So, what should be done then? Enter Generative Engine Optimization, or GEO. Think of GEO as the next evolution of SEO, a discipline focused on making sure your content is recognized and recommended by AI-driven search platforms. In other words, if traditional SEO is about climbing to the top of Google’s results, GEO is about getting mentioned and cited by AI as an authoritative source.

By definition, “GEO” means optimizing your content to boost its visibility in AI-driven search engines like ChatGPT, Google’s Gemini, Perplexity, or major AI Platforms. Instead of just appeasing Google’s algorithm, you’re also ensuring that an AI model knows about your brand and trusts your content enough to include it when generating answers. One industry expert calls it “SEO for the AI era”, because the goal is similar (increase your brand visibility), but the audience is different (AI models and their users).

Creating AI-Optimized Content: Content that directly answers common questions in your domain and is formatted clearly (using headings, bullet points, concise explanations) so that AI models can easily digest and pull from it. It’s less about stuffing keywords and more about providing clear, factual, context-rich information (because a generative AI isn’t just matching keywords, it’s truly reading your content for meaning).

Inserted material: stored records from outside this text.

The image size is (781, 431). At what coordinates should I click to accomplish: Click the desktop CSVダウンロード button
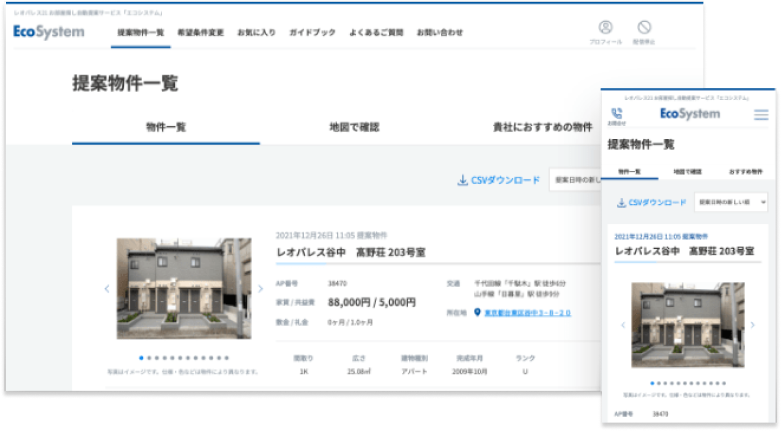tap(498, 180)

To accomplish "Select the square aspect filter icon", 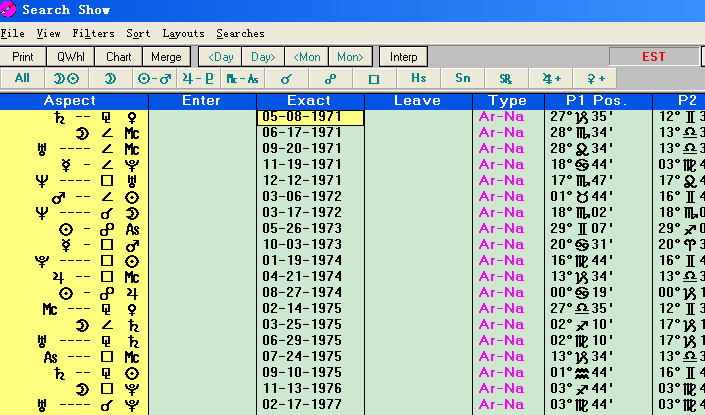I will point(374,78).
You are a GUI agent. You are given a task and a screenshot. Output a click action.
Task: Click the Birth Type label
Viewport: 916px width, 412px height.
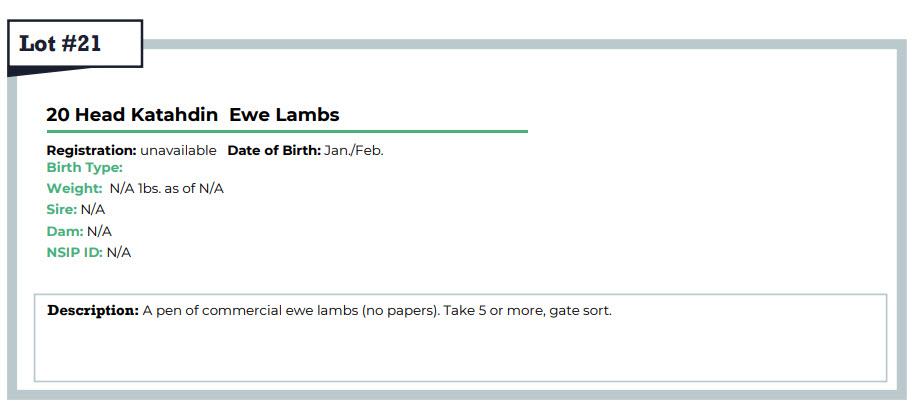click(x=85, y=168)
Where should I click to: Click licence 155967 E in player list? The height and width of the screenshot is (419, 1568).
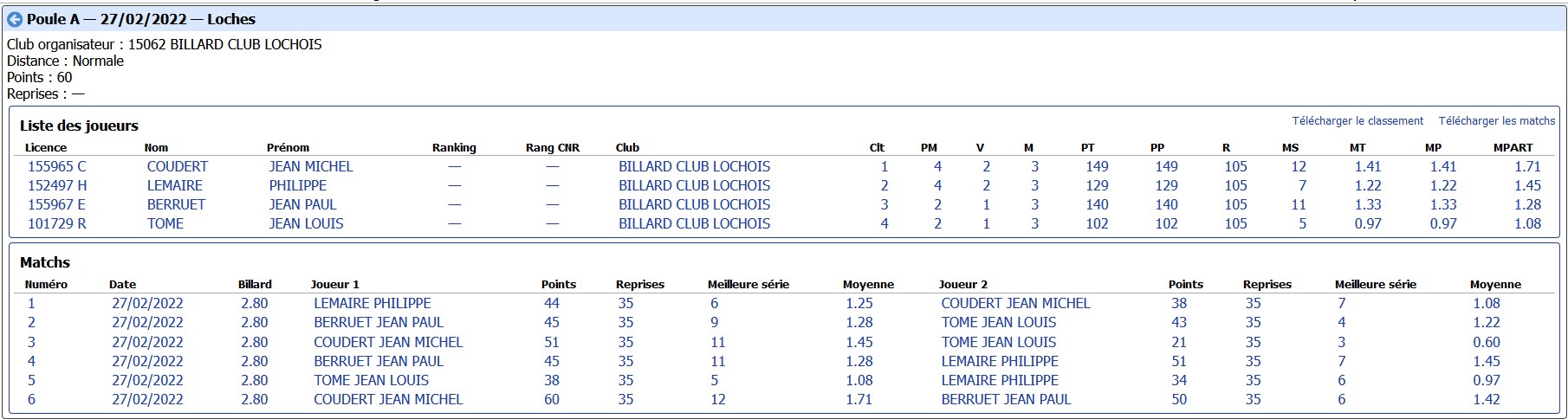[x=56, y=204]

Structured Data and Metadata: Using schema markup and well-organized metadata to help AI understand your content. Just like good SEO includes structured data for Google’s crawlers, GEO emphasizes structure that AI models (and the web services feeding them) can parse. If your page clearly labels a recipe’s ingredients or a product’s specs in schema, an AI answer engine can incorporate those details more confidently.

Authority Signals Across the Web: AI models lean heavily on information from sources they perceive as trustworthy. This includes platforms like Wikipedia, reputable industry publications, government or academic datasets, and high-quality Q&A sites. Mentions in these places act like gold in the AI world, boosting the chance your brand will be cited as a legitimate authority. But it’s not just big media that matters. Research by the Superlines team showed that 85–97% of citations actually came from smaller sources: company websites, niche blogs, online communities, and product documentation, proving that AI draws from a much wider pool than just Wikipedia or Reddit.

Consistent Brand Presence in AI Channels: This can mean publishing content on platforms that feed into AI answers. For example, Google’s SGE might draw from top-ranking web pages (so SEO and content quality still matter), whereas an assistant like Alexa might draw from Wikipedia or a knowledge graph. GEO strategy ensures your brand info is present and consistent everywhere an AI might look – on your website, in databases like Google’s Knowledge Graph, and even in the training data of these models if possible.

Conversational Optimization: This is a new twist – crafting some content in a Q&A or conversational style, anticipating the way questions might be phrased to an AI assistant. For instance, having an FAQ section that asks and answers questions in natural language can align with how an AI will present the info. You’re basically speaking the AI’s language. If people ask, “What’s the best CRM for a small business?” and you have a blog post or guide that effectively starts by answering that (in a straightforward way an AI could quote), you’ve done GEO.

In essence, GEO is about making sure AI models “see” your content as authoritative and relevant when generating answers. It complements traditional SEO rather than replacing it. A successful digital strategy builds on SEO best practices and layers GEO frameworks on top, always with your target audience at the center. The goal is to provide clear answers and solutions to their problems, while optimizing with AI algorithms in mind. Before we dive into how, let’s look at how AI actually decides what to include in its answers, a process very different from Google’s ranking playbook.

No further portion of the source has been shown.